Réforme des retraites : la CGT revendique la coupure d'électricité de mardi 17 décembre à Orléans

Illustration. / © CHARLY TRIBALLEAU / AFP
Illustration. / © CHARLY TRIBALLEAU / AFP

Mardi 17 décembre vers 15h, une coupure d'électricité a affecté le nord de l'agglomération grenobloise. Elle a été revendiquée par la CGT.

Par France 3 Centre-Val de Loire avec AFP

La CGT a revendiqué mardi 17 décembre des coupures d'électricité volontaires, "liées à la grève" contre la réforme des retraites, qui ont brièvement privé de courant, selon le gestionnaire du réseau RTE, des dizaines de milliers de foyers à Orléans, en Gironde, à Lyon ou encore à  Nantes.
 
           
A Paris, environ 2 000 foyers étaient toujours privés d'électricité dans les IIIe et XIe arrondissements en début de soirée mardi, après des dégradations commises en deux temps le long du parcours de la manifestation, selon Enedis qui dénonce des "actes de malveillance".

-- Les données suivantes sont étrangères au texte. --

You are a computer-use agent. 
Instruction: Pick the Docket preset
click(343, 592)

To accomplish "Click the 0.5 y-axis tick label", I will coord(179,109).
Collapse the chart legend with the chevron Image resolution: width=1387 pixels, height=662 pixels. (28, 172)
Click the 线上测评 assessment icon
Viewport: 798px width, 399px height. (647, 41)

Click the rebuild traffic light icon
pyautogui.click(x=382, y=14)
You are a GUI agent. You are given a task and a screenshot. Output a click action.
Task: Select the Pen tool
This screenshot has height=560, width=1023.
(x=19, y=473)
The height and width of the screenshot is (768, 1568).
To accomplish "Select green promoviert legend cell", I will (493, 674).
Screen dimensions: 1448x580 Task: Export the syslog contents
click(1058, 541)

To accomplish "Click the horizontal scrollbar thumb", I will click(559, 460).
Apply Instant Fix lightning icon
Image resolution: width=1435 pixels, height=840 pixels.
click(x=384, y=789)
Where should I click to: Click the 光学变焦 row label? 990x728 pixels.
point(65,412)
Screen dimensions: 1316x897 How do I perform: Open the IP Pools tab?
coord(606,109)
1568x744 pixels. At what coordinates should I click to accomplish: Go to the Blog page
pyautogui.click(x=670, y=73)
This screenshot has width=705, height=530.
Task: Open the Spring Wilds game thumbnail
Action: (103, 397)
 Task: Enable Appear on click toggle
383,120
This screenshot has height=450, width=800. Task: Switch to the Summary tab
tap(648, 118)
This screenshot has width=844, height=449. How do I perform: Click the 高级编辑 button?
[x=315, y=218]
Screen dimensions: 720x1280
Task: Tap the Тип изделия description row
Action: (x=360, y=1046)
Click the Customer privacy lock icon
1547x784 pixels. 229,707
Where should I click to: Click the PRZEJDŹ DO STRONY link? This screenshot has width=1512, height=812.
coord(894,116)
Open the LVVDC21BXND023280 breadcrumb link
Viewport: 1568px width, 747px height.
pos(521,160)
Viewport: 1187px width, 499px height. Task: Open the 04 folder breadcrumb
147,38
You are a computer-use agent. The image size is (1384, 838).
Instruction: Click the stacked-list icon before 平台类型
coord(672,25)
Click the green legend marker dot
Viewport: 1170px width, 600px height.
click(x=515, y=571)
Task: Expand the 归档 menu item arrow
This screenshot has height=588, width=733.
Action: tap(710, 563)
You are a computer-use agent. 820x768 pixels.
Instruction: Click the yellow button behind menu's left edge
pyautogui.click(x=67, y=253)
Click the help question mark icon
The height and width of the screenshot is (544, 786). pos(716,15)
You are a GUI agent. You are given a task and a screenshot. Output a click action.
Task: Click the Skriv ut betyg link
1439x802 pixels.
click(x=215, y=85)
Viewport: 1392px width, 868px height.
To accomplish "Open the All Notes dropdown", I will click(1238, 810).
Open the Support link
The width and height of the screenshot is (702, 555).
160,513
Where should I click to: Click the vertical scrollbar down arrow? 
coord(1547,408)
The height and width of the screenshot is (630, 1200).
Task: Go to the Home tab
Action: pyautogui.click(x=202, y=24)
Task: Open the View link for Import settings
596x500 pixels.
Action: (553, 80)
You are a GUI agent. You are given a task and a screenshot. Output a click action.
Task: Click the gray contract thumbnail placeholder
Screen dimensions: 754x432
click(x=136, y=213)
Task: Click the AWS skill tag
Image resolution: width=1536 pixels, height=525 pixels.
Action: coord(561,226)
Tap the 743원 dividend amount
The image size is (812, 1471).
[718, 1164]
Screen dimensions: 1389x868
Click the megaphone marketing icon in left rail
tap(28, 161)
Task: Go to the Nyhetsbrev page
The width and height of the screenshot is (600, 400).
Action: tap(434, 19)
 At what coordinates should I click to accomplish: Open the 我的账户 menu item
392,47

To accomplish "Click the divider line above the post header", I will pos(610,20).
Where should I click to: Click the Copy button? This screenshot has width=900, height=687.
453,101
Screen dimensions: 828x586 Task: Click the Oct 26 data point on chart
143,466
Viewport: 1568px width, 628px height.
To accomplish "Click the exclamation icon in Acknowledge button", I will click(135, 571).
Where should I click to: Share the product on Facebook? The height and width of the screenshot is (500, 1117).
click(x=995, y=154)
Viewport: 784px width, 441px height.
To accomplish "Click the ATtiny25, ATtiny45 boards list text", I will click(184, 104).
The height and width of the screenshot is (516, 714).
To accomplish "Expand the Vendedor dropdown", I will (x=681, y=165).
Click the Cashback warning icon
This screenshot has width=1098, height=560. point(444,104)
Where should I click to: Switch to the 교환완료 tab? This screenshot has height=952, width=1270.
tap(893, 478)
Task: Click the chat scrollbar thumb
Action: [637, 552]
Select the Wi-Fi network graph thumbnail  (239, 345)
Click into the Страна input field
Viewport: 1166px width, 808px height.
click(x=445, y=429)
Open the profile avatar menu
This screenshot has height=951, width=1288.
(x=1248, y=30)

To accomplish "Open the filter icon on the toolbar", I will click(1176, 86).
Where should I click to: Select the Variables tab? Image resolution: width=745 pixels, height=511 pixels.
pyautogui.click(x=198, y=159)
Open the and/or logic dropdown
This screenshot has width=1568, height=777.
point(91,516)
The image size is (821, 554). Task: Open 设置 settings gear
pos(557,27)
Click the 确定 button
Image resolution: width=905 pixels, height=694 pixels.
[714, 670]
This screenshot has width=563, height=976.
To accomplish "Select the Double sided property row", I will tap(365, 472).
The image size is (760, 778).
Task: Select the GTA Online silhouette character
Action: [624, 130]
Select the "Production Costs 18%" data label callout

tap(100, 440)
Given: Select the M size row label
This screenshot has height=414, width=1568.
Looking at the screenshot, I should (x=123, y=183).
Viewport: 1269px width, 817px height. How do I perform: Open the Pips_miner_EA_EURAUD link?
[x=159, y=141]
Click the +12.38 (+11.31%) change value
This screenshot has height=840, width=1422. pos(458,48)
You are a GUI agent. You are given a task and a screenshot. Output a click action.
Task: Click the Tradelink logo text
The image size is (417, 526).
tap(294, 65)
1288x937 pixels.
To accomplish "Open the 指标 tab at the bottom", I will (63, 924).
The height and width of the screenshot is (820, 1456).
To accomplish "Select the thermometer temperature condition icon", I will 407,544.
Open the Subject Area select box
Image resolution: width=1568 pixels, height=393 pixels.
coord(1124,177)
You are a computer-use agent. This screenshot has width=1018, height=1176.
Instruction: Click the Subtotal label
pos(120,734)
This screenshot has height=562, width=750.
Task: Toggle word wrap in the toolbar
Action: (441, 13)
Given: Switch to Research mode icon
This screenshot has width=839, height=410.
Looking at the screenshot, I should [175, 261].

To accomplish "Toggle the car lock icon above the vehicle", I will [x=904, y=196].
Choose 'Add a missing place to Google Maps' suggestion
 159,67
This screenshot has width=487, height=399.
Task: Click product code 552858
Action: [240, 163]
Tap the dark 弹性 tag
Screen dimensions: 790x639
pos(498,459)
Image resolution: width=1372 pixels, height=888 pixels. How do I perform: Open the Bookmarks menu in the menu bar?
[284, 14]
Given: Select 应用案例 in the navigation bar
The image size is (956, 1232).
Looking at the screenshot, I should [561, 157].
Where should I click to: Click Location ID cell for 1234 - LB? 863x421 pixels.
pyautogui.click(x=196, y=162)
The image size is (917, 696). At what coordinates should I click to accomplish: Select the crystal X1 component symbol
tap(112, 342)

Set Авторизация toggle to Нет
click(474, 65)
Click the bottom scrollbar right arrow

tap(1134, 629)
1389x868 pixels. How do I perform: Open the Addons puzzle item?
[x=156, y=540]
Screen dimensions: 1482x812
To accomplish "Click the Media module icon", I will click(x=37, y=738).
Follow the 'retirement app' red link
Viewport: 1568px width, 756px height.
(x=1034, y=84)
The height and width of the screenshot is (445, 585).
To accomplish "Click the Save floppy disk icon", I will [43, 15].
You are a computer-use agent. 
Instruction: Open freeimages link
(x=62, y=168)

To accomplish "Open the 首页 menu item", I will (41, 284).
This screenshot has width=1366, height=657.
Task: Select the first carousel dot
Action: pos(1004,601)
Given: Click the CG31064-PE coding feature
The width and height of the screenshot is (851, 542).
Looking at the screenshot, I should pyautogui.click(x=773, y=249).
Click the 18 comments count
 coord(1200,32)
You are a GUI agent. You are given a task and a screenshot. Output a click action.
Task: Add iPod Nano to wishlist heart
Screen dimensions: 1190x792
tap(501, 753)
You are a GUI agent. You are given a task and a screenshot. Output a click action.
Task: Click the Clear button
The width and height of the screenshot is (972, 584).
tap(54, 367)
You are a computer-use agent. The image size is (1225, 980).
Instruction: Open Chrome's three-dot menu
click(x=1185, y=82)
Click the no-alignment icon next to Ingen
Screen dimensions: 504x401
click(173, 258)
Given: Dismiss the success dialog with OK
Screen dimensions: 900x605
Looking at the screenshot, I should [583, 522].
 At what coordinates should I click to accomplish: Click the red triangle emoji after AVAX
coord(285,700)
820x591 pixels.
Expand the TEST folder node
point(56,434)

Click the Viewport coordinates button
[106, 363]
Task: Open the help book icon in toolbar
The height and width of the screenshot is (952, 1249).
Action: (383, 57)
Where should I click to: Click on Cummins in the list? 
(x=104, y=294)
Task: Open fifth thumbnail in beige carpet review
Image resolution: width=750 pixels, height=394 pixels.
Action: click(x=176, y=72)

"Un premier avertissement"           

Des coupures d'électricité "sont bien liées à la grève" et s'inscrivent dans "la bagarre" contre le projet du gouvernement qui doit "prendre ça comme un premier avertissement" car "il s'expose à des coupures plus massives", a déclaré Francis Casanova, délégué syndical central CGT chez RTE, gestionnaire du réseau électrique haute tension.
           
A la CGT de RTE, "on considère que ce n'est pas de la malveillance. C'est une façon pour les salariés de RTE de montrer que s'il y a de l'électricité dans ce pays, c'est parce qu'ils sont au travail tous les jours", a ajouté M. Casanova.

La CGT mène "ces actions" parce qu'"il n'est pas question d'avoir un recul social sans précédent sur les retraites", a-t-il insisté. Mardi, au 13e jour de mobilisation, des centaines de milliers de personnes manifestaient contre la réforme des retraites, pour la première fois à l'appel de l'ensemble des syndicats.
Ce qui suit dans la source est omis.